Work task => Only those lines in the data below from the line containing "Image resolution: width=1253 pixels, height=684" through the line containing "Given: Click external", both included, should be restated word for word.

Data =>
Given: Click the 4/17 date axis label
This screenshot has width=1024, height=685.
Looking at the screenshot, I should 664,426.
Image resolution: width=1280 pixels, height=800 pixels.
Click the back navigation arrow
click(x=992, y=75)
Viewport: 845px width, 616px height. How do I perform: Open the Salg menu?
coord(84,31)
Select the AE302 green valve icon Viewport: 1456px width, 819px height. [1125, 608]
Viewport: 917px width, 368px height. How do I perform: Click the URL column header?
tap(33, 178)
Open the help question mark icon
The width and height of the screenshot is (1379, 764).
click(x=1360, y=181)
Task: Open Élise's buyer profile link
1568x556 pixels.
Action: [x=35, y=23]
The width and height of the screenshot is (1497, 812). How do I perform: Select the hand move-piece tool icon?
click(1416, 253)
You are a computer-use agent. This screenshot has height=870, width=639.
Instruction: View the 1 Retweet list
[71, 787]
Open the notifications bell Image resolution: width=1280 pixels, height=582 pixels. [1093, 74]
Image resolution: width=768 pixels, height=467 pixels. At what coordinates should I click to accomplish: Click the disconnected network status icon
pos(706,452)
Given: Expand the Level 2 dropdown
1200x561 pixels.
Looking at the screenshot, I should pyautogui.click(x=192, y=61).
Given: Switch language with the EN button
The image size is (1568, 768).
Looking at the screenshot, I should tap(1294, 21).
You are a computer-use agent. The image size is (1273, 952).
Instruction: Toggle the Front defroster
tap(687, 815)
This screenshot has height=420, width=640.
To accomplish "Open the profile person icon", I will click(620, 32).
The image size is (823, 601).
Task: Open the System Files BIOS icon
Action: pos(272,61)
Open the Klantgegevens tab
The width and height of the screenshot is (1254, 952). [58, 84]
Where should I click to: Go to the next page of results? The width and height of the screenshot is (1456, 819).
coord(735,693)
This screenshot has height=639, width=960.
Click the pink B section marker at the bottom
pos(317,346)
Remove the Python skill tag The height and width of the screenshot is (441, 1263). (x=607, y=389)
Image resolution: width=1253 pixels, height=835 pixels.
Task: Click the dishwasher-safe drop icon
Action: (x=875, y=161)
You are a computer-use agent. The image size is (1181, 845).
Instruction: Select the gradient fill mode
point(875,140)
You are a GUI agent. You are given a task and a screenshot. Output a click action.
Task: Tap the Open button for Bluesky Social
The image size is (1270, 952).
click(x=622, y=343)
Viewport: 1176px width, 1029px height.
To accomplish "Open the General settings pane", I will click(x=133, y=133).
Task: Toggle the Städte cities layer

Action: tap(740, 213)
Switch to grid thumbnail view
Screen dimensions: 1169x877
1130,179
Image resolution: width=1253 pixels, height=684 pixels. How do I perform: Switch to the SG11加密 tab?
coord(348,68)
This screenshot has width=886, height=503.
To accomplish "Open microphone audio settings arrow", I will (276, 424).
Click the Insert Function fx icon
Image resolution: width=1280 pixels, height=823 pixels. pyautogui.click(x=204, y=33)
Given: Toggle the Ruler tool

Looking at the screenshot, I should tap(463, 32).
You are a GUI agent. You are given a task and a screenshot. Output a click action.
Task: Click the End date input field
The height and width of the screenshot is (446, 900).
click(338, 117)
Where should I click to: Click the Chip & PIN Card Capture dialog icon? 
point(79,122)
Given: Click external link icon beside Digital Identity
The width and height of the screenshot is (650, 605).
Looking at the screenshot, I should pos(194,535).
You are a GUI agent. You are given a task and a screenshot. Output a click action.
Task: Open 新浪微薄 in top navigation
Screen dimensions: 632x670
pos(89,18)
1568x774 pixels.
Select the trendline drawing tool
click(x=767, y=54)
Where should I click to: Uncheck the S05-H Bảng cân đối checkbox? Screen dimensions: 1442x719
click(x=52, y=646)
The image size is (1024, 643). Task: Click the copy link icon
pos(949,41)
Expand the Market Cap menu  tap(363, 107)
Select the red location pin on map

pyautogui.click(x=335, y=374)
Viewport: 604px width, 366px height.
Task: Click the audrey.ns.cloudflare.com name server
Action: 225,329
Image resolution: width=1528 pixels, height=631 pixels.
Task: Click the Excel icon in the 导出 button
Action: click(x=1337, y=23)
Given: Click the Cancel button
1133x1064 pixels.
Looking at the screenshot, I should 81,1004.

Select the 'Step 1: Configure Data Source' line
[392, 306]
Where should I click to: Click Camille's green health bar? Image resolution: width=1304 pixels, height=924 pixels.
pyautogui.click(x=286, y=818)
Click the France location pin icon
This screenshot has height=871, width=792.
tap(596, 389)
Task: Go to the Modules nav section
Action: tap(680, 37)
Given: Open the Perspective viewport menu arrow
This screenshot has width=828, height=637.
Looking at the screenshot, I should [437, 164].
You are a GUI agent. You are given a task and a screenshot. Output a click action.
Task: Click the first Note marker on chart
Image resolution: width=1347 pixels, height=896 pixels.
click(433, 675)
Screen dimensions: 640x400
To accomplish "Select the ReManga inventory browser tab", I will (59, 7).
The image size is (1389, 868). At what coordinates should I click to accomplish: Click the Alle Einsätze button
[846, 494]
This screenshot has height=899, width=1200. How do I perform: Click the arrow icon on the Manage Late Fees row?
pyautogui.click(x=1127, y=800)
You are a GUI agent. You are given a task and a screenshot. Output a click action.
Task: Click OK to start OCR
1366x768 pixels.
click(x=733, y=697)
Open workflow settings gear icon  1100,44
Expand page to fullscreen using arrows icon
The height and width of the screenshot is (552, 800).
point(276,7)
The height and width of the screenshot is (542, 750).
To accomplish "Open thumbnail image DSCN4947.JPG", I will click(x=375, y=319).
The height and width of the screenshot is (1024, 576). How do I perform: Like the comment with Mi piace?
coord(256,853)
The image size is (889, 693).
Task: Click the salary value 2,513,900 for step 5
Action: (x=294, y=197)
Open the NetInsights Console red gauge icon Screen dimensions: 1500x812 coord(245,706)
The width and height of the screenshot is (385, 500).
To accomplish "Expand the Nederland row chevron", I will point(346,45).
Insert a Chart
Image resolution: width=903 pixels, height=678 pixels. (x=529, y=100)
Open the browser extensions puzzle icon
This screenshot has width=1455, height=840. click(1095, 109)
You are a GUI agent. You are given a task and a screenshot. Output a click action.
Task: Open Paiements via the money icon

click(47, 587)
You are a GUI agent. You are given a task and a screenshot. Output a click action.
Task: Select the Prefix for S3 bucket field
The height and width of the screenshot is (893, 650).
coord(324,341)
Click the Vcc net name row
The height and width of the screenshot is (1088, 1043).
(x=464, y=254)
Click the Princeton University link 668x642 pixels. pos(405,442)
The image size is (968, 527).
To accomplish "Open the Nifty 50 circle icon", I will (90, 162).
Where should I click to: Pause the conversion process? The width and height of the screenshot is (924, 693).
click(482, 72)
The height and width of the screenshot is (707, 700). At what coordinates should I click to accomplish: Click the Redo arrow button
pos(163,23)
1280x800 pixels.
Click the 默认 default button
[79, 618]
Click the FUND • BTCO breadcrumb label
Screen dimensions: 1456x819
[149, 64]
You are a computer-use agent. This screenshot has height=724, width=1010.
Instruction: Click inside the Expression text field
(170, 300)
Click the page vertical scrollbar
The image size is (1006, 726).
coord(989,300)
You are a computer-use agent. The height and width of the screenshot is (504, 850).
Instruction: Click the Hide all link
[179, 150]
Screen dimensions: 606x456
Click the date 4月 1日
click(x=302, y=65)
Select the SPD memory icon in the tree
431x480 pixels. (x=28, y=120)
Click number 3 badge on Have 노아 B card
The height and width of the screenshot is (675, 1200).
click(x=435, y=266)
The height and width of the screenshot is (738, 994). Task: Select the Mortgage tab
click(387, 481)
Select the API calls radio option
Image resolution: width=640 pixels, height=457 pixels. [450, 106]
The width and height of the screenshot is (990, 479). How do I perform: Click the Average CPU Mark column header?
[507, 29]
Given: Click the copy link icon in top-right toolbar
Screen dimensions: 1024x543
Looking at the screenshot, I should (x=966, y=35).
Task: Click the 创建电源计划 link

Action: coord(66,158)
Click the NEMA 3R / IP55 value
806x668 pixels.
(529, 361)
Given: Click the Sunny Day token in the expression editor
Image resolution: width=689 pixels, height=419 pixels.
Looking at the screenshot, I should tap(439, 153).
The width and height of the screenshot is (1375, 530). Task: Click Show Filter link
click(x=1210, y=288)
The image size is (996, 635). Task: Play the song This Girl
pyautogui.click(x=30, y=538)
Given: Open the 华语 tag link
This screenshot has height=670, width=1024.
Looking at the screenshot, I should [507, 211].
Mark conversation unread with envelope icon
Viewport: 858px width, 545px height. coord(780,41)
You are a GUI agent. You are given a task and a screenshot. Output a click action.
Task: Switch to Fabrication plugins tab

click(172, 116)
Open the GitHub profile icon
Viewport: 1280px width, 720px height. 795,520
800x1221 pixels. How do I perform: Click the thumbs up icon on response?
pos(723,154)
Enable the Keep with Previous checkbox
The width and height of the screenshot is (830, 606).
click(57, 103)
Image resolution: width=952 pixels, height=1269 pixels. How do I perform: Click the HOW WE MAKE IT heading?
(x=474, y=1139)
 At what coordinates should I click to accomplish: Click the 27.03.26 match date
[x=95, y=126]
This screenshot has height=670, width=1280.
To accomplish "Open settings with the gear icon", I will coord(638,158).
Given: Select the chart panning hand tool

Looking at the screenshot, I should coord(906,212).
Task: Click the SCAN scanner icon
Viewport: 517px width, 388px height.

Output =>
Image resolution: width=1253 pixels, height=684 pixels. How do I perform: Switch to the SG11加密 tab?
coord(348,68)
This screenshot has width=886, height=503.
To accomplish "Open microphone audio settings arrow", I will (276, 424).
Click the Insert Function fx icon
Image resolution: width=1280 pixels, height=823 pixels. pyautogui.click(x=204, y=33)
Given: Toggle the Ruler tool

Looking at the screenshot, I should tap(463, 32).
You are a GUI agent. You are given a task and a screenshot. Output a click action.
Task: Click the End date input field
The height and width of the screenshot is (446, 900).
click(338, 117)
Where should I click to: Click the Chip & PIN Card Capture dialog icon? 
point(79,122)
Given: Click external link icon beside Digital Identity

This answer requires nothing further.